Set of tasks -
A – In the YouTube interactive features guide below, why does the guide focus mainly on end screens and cards?
B – Quote the YouTube interactive features guide below word for word, from "Research shows that" down to "content click-through rates.".

You made a great video. The viewer watched it, enjoyed it — and then left your channel.
No subscribe. No next video.
This happens to YouTube creators every day. And the fix is surprisingly simple: properly set up end screens and cards.
Research shows that videos with end screens have 20-30% higher subscriber conversion rates. Videos with cards see 15-25% higher related content click-through rates.
This guide covers all of YouTube’s interactive features — end screens, cards, chapters, and pinned comments — step by step.
YouTube Interactive Features: Overview
YouTube provides creators with these interactive tools:
| Feature | When It Appears | Purpose |
|---|---|---|
| End Screen | Last 5-20 seconds | Subscribe + next video CTA |
| Cards (i icon) | Any point in video | Mid-video recommendations, polls, links |
| Chapters | Progress bar | Navigation, SEO boost |
| Pinned Comment | Below video | Community engagement, links |
| Info Bar | Below video title | Channel info |
This guide focuses primarily on end screens and cards — they have the biggest impact.
End Screen Basics
End Screen Elements (4 Types)
1. Subscribe Button
- Channel subscribe CTA with an animated bell
- Most important element — always include it
- Shows a custom animated button or your channel logo
2. Video
- Recommend a specific video (manually chosen)
- Or “Best for viewer” (YouTube’s algorithm decides)
- Or “Most recent upload” (latest video auto-updates)
3. Playlist
- Recommend a full playlist
- Best for series/course content — directs viewers to follow a series
4. Channel
- Recommend another channel (useful for collabs)
- Can also feature your own secondary channel
End Screen Rules
- Minimum video length: 25 seconds
- End screen duration: 5-20 seconds (last portion)
- Maximum elements: 4
- Element size: Minimum 30% of video width (for clickability)
- Mobile: All elements are tap-able on mobile
How to Add an End Screen: Step-by-Step
During a New Video Upload
- YouTube Studio → Upload video
- Complete the Details, Visibility, and other steps
- On the “Video elements” step:
- Click “Add an end screen”

Raw data -

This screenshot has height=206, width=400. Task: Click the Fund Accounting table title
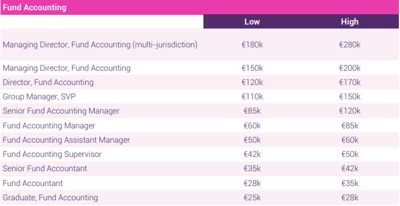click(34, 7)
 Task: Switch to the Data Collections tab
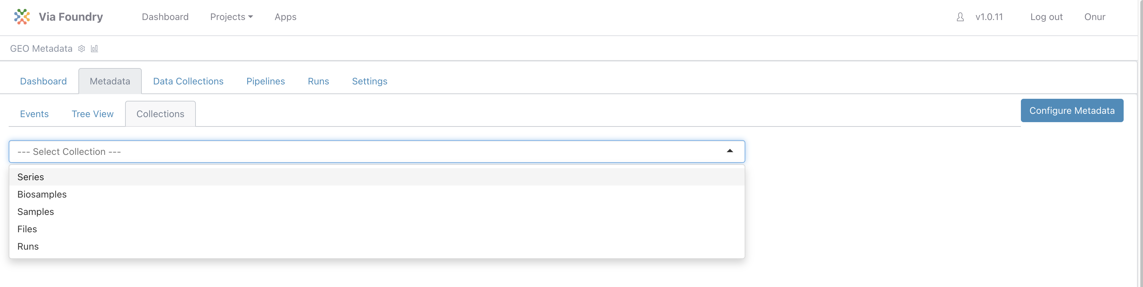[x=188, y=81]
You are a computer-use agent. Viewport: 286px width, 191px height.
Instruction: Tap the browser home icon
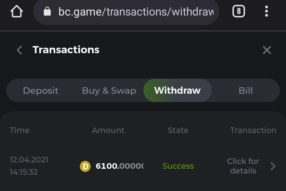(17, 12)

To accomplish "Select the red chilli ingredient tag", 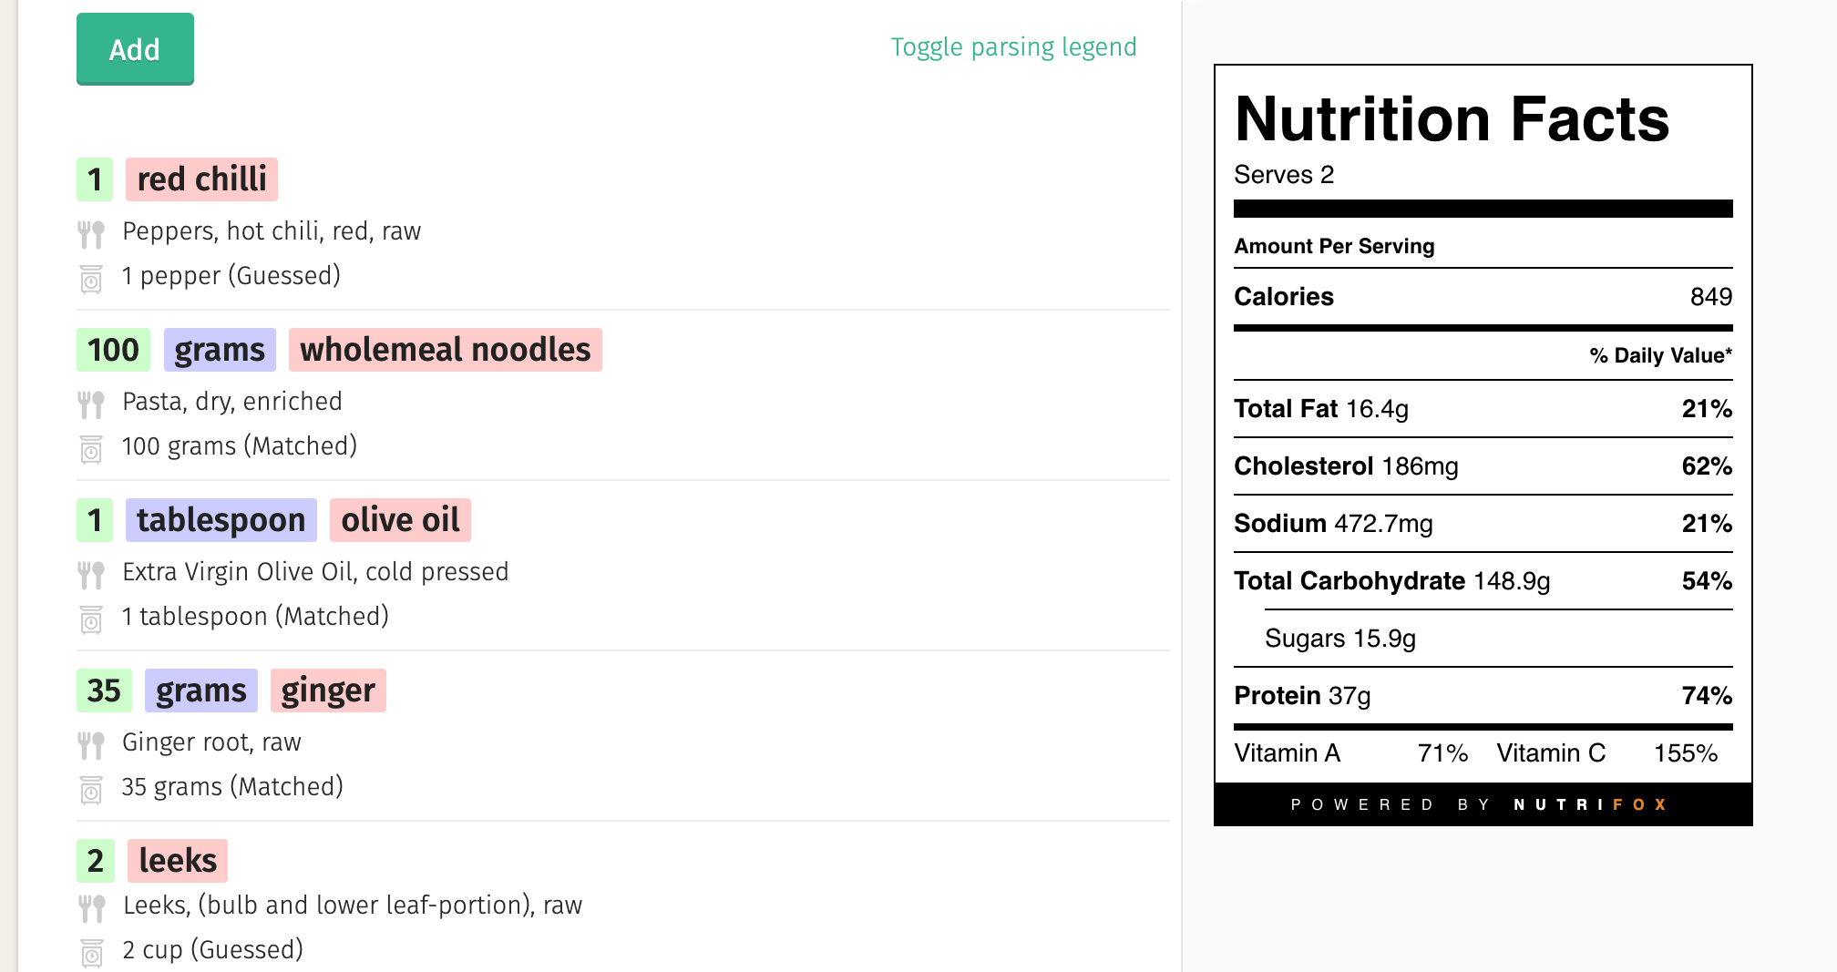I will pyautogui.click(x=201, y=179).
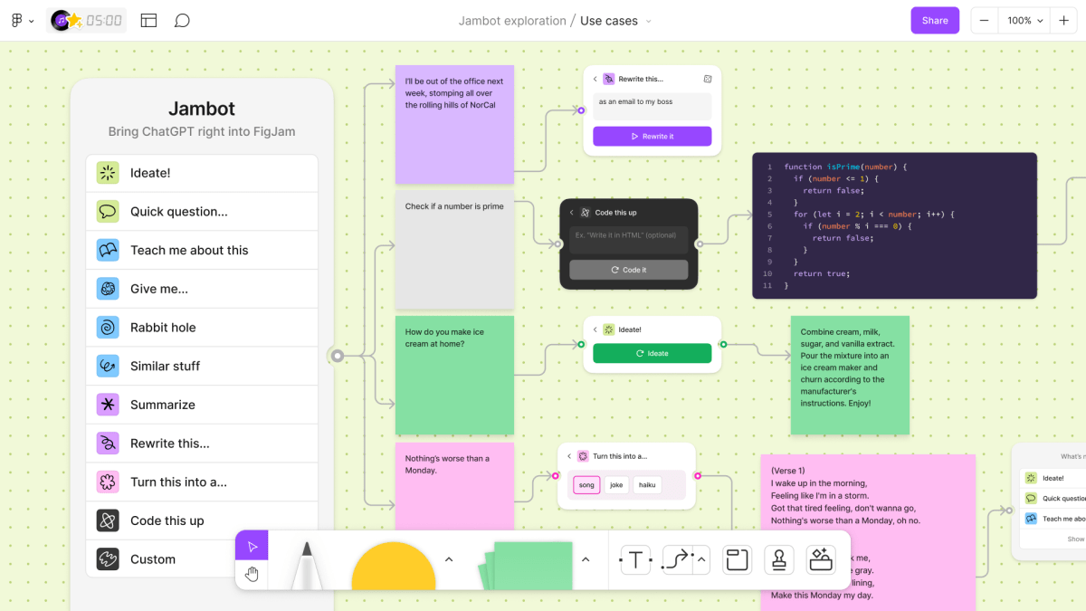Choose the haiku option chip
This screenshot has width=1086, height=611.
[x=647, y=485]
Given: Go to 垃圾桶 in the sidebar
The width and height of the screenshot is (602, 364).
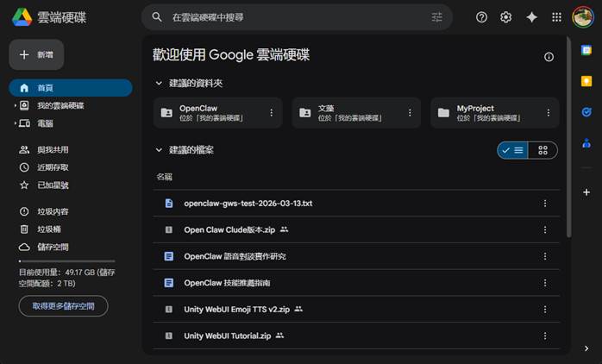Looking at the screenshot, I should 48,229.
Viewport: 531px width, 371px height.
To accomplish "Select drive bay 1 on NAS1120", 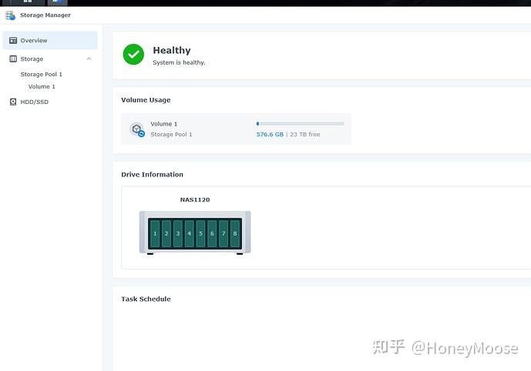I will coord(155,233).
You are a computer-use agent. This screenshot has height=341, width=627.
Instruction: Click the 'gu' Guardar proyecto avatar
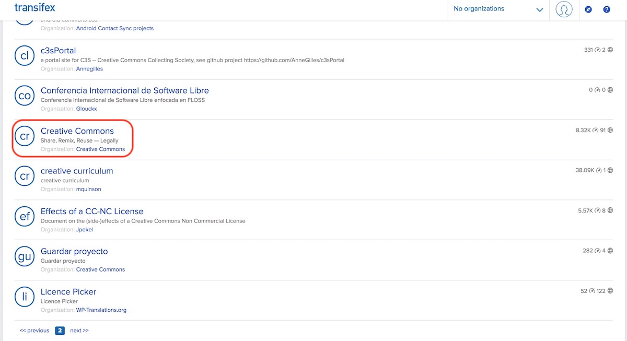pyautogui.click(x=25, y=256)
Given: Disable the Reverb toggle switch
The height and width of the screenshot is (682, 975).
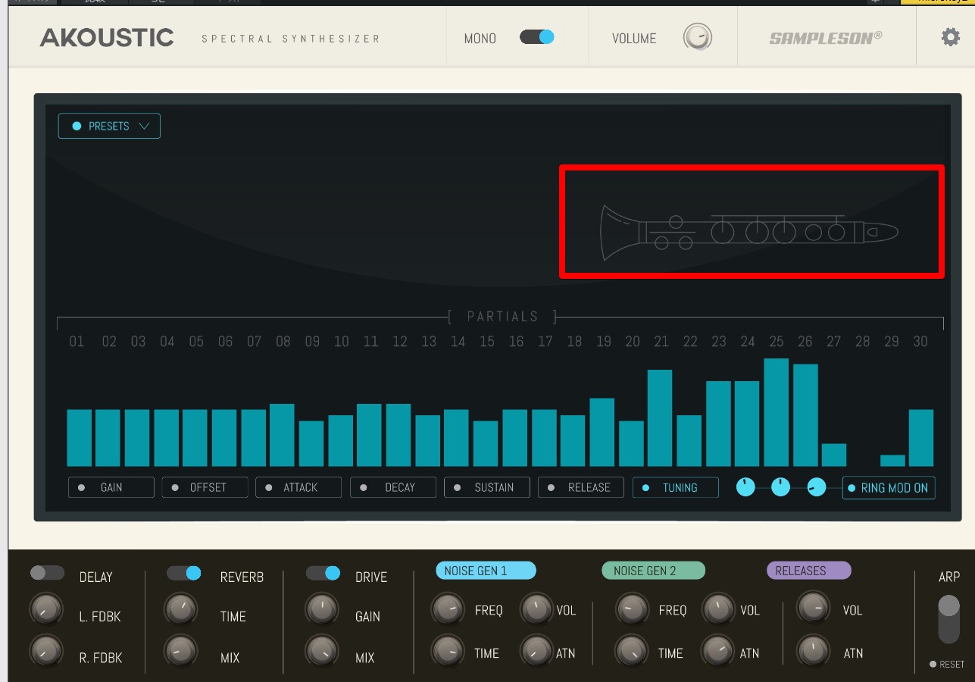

--

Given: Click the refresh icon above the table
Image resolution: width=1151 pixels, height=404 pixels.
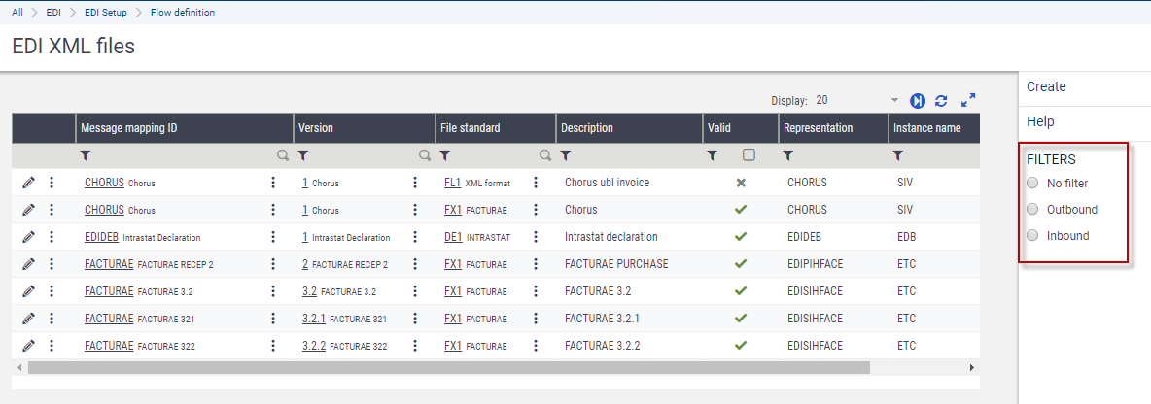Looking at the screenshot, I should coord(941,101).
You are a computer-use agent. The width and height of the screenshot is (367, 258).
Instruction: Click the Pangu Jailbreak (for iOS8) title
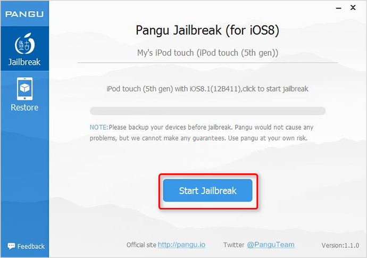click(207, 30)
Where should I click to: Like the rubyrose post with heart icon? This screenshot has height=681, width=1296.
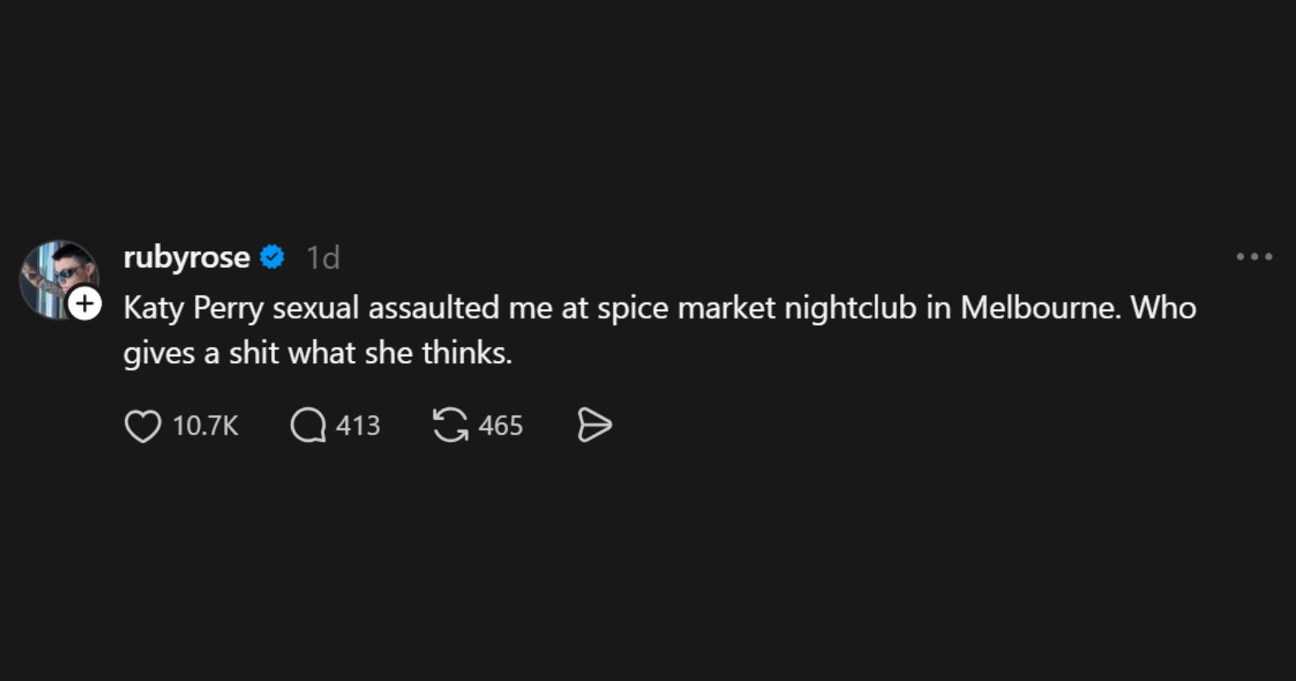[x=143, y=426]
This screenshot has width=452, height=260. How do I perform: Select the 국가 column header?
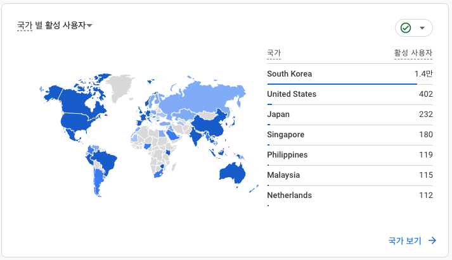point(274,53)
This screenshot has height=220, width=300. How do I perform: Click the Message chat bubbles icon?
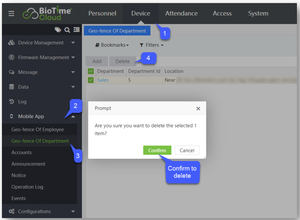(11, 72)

---

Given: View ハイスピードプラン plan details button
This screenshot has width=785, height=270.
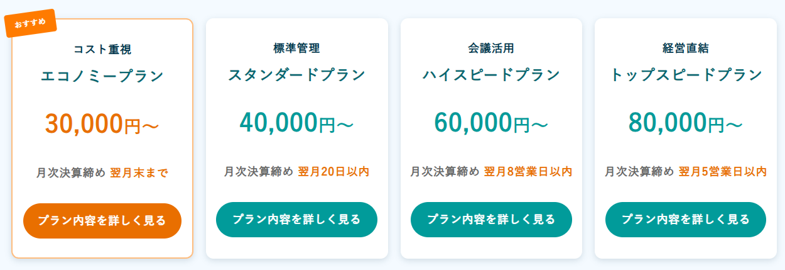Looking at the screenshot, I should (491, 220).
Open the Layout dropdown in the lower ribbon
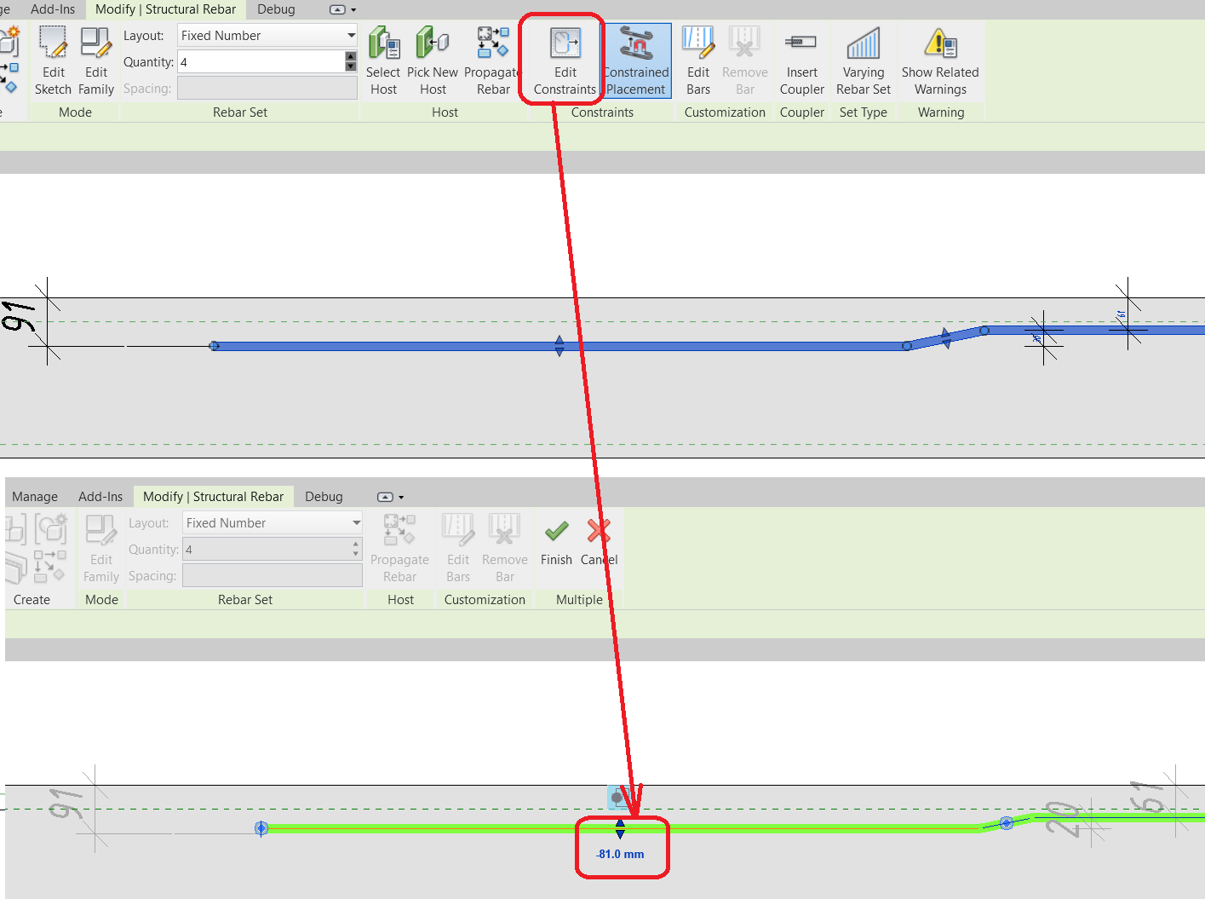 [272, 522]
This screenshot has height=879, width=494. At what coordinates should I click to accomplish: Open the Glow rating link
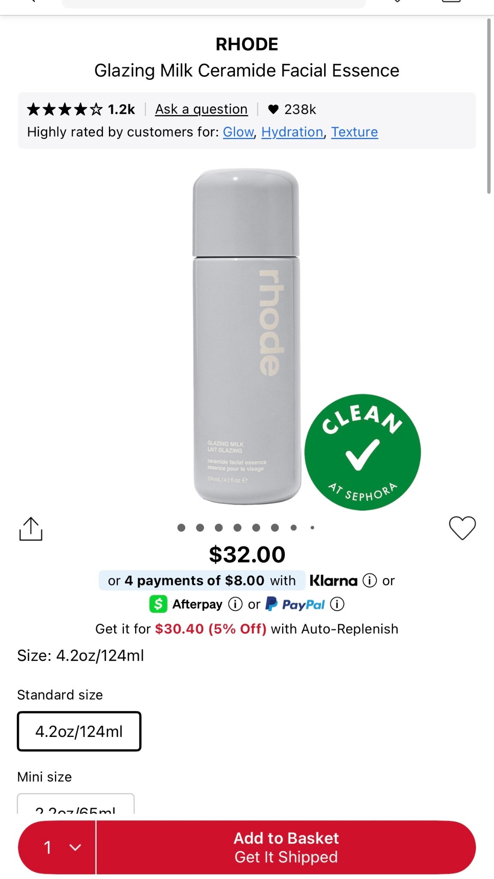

Answers in order -
A – The guide focuses mainly on end screens and cards because they have the biggest impact of YouTube's interactive features.

B –
Research shows that videos with end screens have 20-30% higher subscriber conversion rates. Videos with cards see 15-25% higher related content click-through rates.